Federal Communications Commission Chairman Ajit Pai circulated a draft order that would approve, subject to conditions, the proposed merger between T-Mobile and Sprint.
His decision received immediate backing from the U.S. Justice Department, which stressed on the order’s proposal of the divestiture of Boost Mobile, Virgin Mobile, and Sprint prepaid to Dish Network Corp.
“After one of the most exhaustive merger reviews in Commission history, the evidence conclusively demonstrates that this transaction will bring fast 5G wireless service to many more Americans and help close the digital divide in rural areas,” Pai said.
“Moreover, with the conditions included in this draft order, the merger will promote robust competition in mobile broadband, put critical mid-band spectrum to use, and bring new competition to the fixed broadband market,” said Pai, hoping his colleagues will vote to approve it.
The circulation of the draft order means that the matter is now ready for consideration by the full commission.
“I commend the FCC on passing this important milestone toward approval of the merger and divestiture and congratulate them on completing their thorough review and analysis,” said Assistant Attorney General Makan Delrahim of the Justice Department’s Antitrust Division.
“We are now one step closer to strengthening competition for high-quality 5G networks that will benefit American consumers nationwide,” Delrahim said.
Pai’s order reviews concerns raised in the record as to the competitive effects of the transaction.
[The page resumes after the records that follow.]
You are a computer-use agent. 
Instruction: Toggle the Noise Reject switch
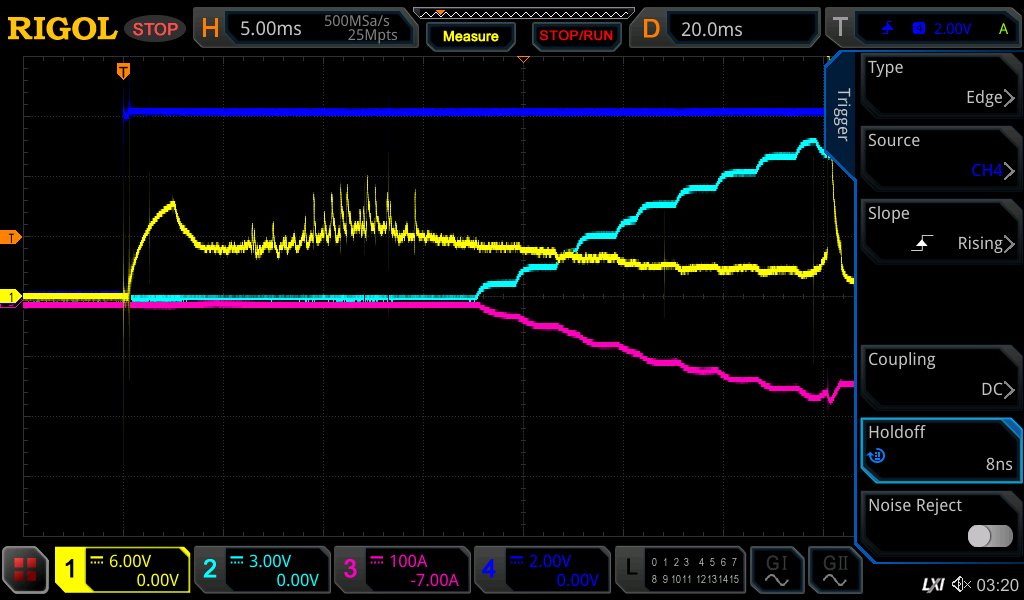click(989, 536)
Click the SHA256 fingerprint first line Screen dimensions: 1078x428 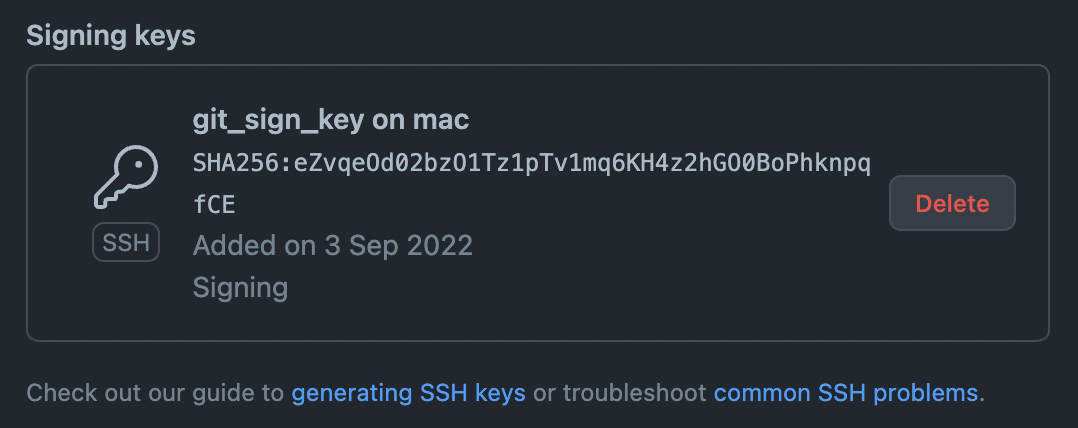click(531, 164)
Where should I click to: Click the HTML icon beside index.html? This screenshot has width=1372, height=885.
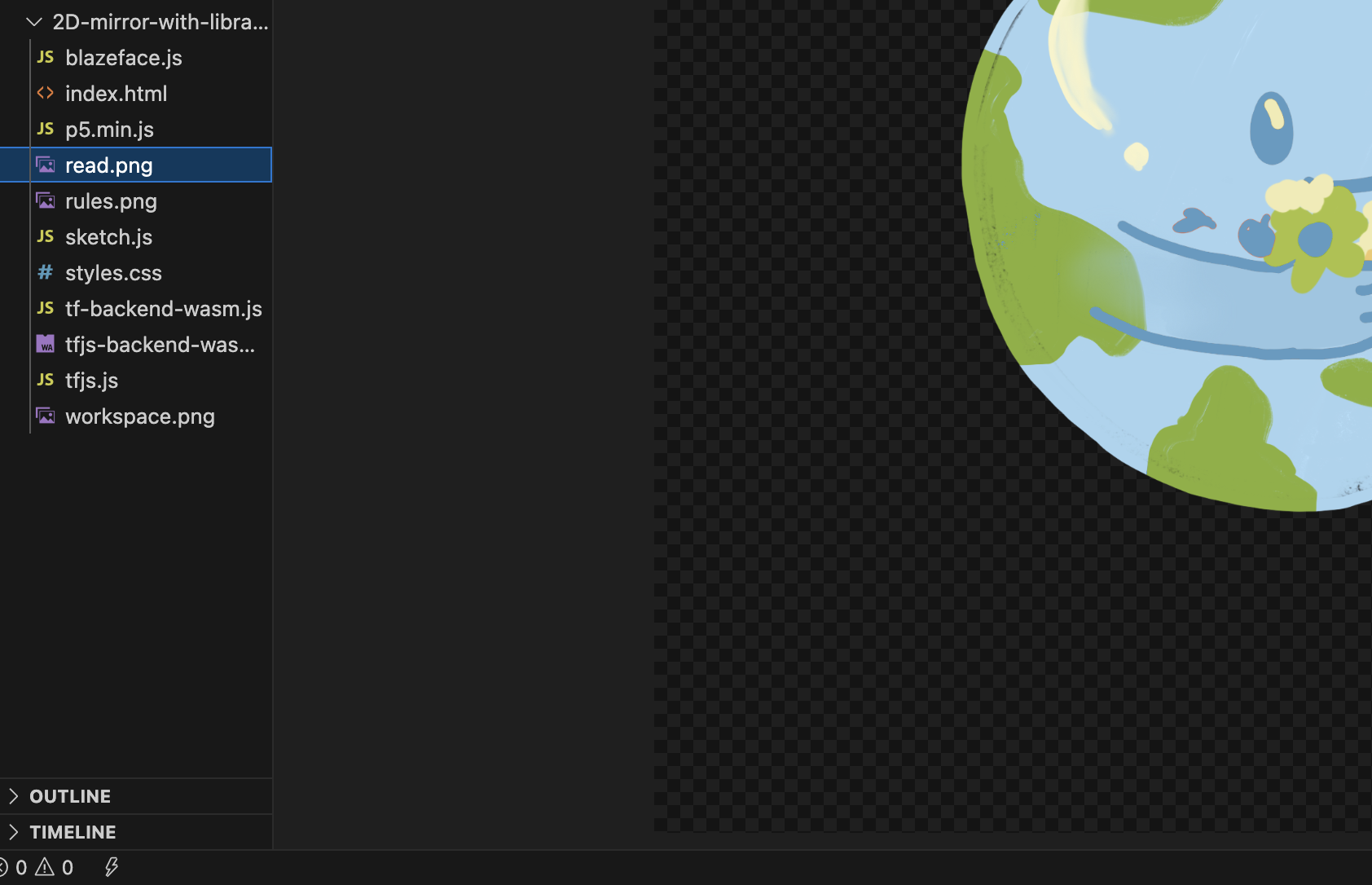pyautogui.click(x=45, y=93)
It concludes that the divestiture of Boost Mobile, along with other conditions, would address the potential for competitive harm from the transaction.
While the transaction would increase competition and network quality in many respects, the draft order concludes that the Boost Mobile divestiture is necessary to ensure that price-sensitive customers in densely-populated areas are not harmed, the FCC said.
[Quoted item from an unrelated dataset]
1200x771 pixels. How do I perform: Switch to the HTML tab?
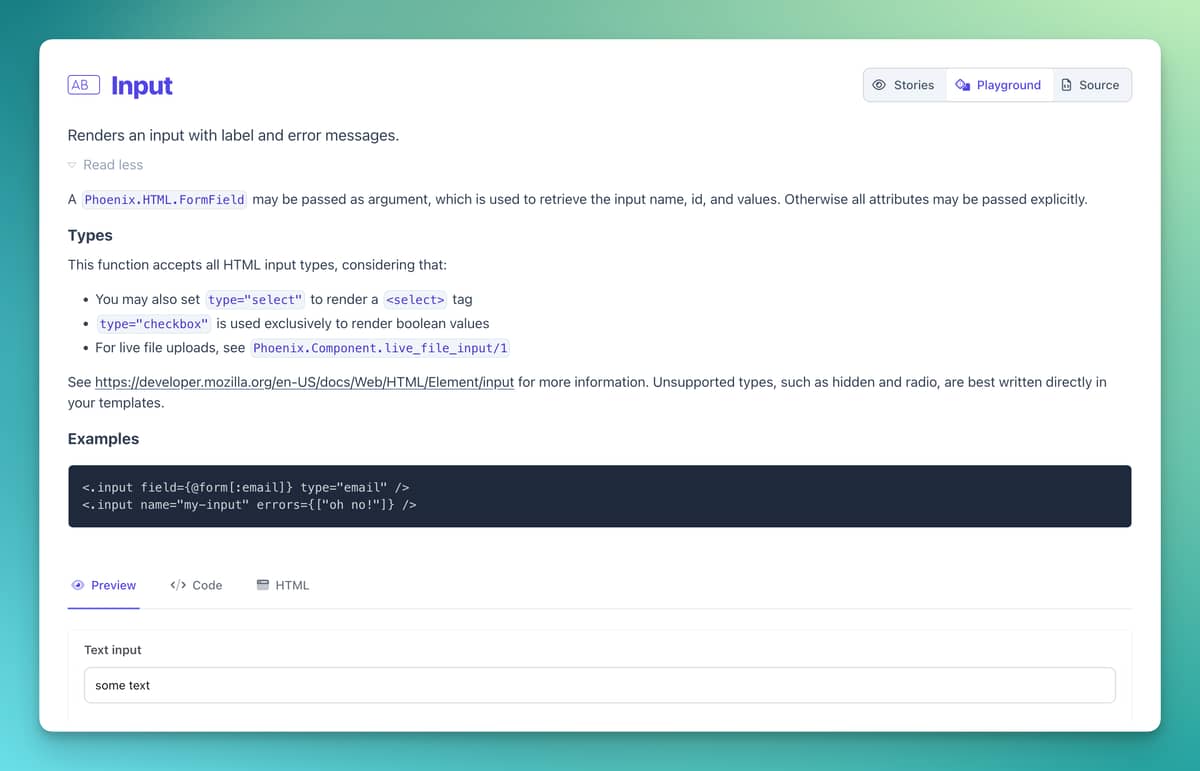[x=293, y=585]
The draft order concludes that, as conditioned, the transaction would be in the public interest.
In addition to analyzing the proposed merger, in light of DISH’s planned acquisition of Boost Mobile, the order also addresses certain extensions, commitments, and modifications to Dish’s spectrum holdings to effectuate its deployment of a nationwide 5G network.
The order found that Dish’s planned 5G deployment, in connection with its acquisition of Boost, would also be in the public interest.
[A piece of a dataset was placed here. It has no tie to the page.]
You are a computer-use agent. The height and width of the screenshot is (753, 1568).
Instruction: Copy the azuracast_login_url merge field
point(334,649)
Meanwhile, the Justice Department’s Antitrust Division, along with the offices of five state Attorneys General, filed a civil antitrust lawsuit on July 26 in the U.S. District Court for the District of Columbia to block the proposed transaction.
At the same time, the Justice Department and the AG’s filed a proposed settlement that, if approved by the court, would resolve the competitive concerns of both parties.
The participating state AG offices represent Kansas, Nebraska, Ohio, Oklahoma, and South Dakota.
Under the terms of the proposed settlement, T-Mobile and Sprint must divest Sprint’s prepaid business, including Boost Mobile, Virgin Mobile, and Sprint prepaid, to Dish Network Corp., a Colorado-based satellite television provider.
The proposed settlement also provides for the divestiture of certain spectrum assets to Dish. Additionally, T-Mobile and Sprint must make available to Dish at least 20,000 cell sites and hundreds of retail locations.
T-Mobile must also provide Dish with robust access to the T-Mobile network for a period of seven years while Dish builds out its own 5G network.